In our last installment, I found that the combination of Windows Home Server as a NAS and Vista SP1 as a client could achieve read performance of almost 80 MB/s. But that impressive speed was reached only with filesizes that were smaller than the amount of RAM in both the client and NAS systems. Once caches were exceeded, performance fell to slightly under 60 MB/s, limited by the speed of a single SATA drive; WHS' key weakness.
I then made a detour into the low end to see how much performance could be squeezed from Intel's Atom mini-ITX board. I used both FreeNAS and Ubuntu Sever as OSes and found the latter able to get me up to read speeds of just shy of 60 MB/s with a RAID 0 array.
So I had high hopes of achieving significantly better performance when I installed the Ubuntu Server, mdadm and Webmin combination on the former WHS test bed. But try as I might, despite days of testing, I'm still far from the 100 MB/s read / write goal.
The problem isn't due to any limitation on the machine running iozone. It's a Core 2 Duo machine with a PCIe gigabit Ethernet connection that has been tested to read and write data at over 100 MB/s. And iozone doesn't access the system hard drive during testing, so that's not what is holding me back.
So I asked iozone's creator and filesystem expert Don Capps for any wisdom that he could shed on the subject. His response was illuminating, as usual:
RAID 0 can improve performance under some circumstances, specifically, sequential reads, with an operating system that does plenty of read-ahead. For this case, the read-ahead permits drives to overlap their seeks and pre-stage the data into the operating system's cache.
RAID 0 can also improve sequential write performance, with an application and an operating system that permits plenty of write-behind. In this case, the application is doing simple sequential writes and the operating system is completing the writes when the data is in its cache. The operating system can then issue multiple writes to the array and again overlap the seeks. The operating system may also combine small writes into larger writes.
The controller and disks may also support command tag queuing. This would permit multiple requests to be issued to the controller or disks and then the controller, or disks, could re-order the operations such that it reduces seek latencies.
These mechanisms can also occur in other RAID levels, but may be hampered by slowness in the XOR engine, controller or bus limitations, stripe wrap, parity disk nodalization, command tag queue depth, array cache algorithms or several other dozen factors...
Many of these clever optimizations may also have less effect as a function of file size. For example, write-behind effect might decrease as the file size exceeds the size of RAM in the operating system. Once this happens, the operating system's cache is full, and the array can not drain the cache as fast as the writer is trying to fill it.
In this case, performance deteriorates to a one-in / one-out series, or may deteriorate to a "sawtooth" function, if the operating system detects full cache and starts flushing in multi-block chunks. This permits the seek overlap to re-engage, but the full condition rapidly returns (over and over) as the writer can remain faster than the drives can receive the data.

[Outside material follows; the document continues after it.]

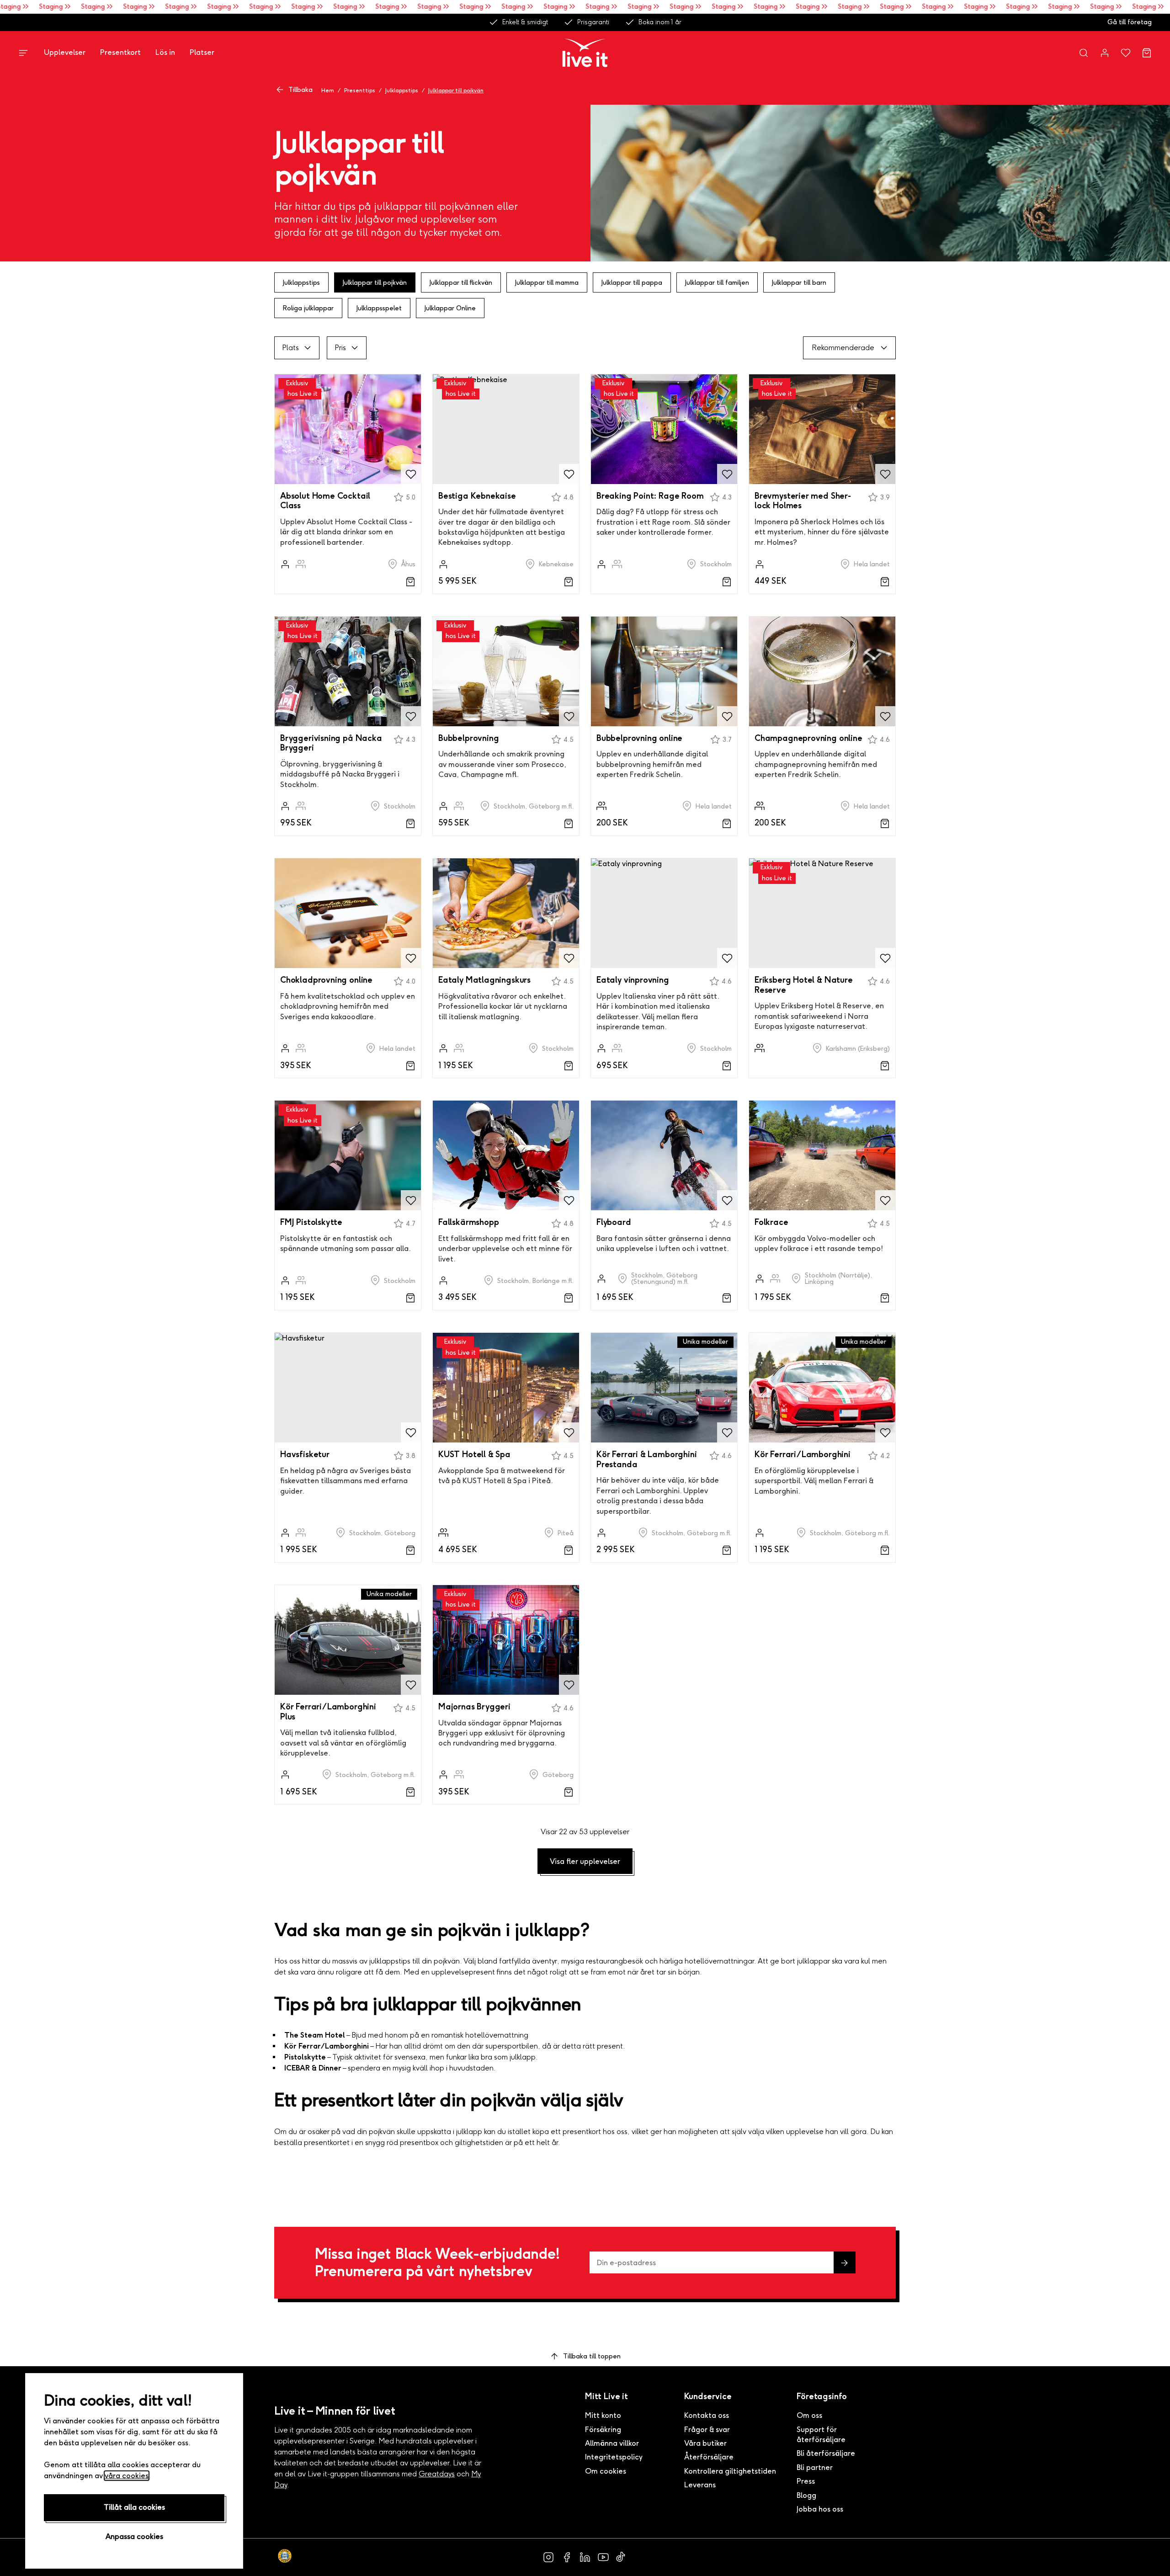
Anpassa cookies (134, 2536)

Read-ahead effects can also fade. If one application is performing simple sequential reads, then read-ahead can overlap the disk seeks. But as more applications come online, the array can become saturated with read-ahead requests, causing high seek activity.
Finally, as the number of requesting applications rise, the aggregate data set can exceed the operating system's cache. When this happens, read-aheads complete into the operating system's cache. But before the application can use the read-ahead blocks, the cache might be reused by another application. In this case, the read-ahead performed by the disks was never used by the application, but it did create extra work for the disks. Once this threshold has been reached, the aggregate throughput for the array can be lower than for a single disk!
So it's important to understand that application workload can have a very significant impact on RAID performance. It's easy to experience a performance win in some circumstances. But it's also not so easy to prevent side effects or to keep the performance gain from fading away.
Don also provided some insight into how other RAID modes can affect filesystem performance.
RAID 1 is a "mirrored" set of disks, with no parity. A reader can go to disk 1 or disk 2 and it is up to the RAID controller to load balance the traffic. A writer must place the same data on both disks.
Write performance is the same or lower than that of a single drive. However, read performance might be improved, depending on how well the controller overlaps seeks.
Performance can be limited by disk 1, or disk 2 or disk 3. Parity is generated by doing an XOR of block 1 and block 2. This permits the reconstruction of either block 1 or block 2 by doing an XOR with the remaining good disk and the parity disk.
However, the XOR operation takes time and CPU resources. It can easily become a bottleneck unless there is a hardware assist for the XOR. Performance is also greatly improved by having multiple parity engines and NVRAM to permit asynchronous writes of the data blocks and the parity blocks.
RAID 10 (or RAID 1+0) is a nested-RAID array that combines striping and mirroring. It can provide improved data integrity (via mirroring), and improved read performance. But it requires additional disk space (four drives, minimum) and more sophistication in the RAID controller.
A reader can read block 1 from either disk 1 or disk 2, which permits load balancing. The striping permits more than 2 disks to participate in the mirroring.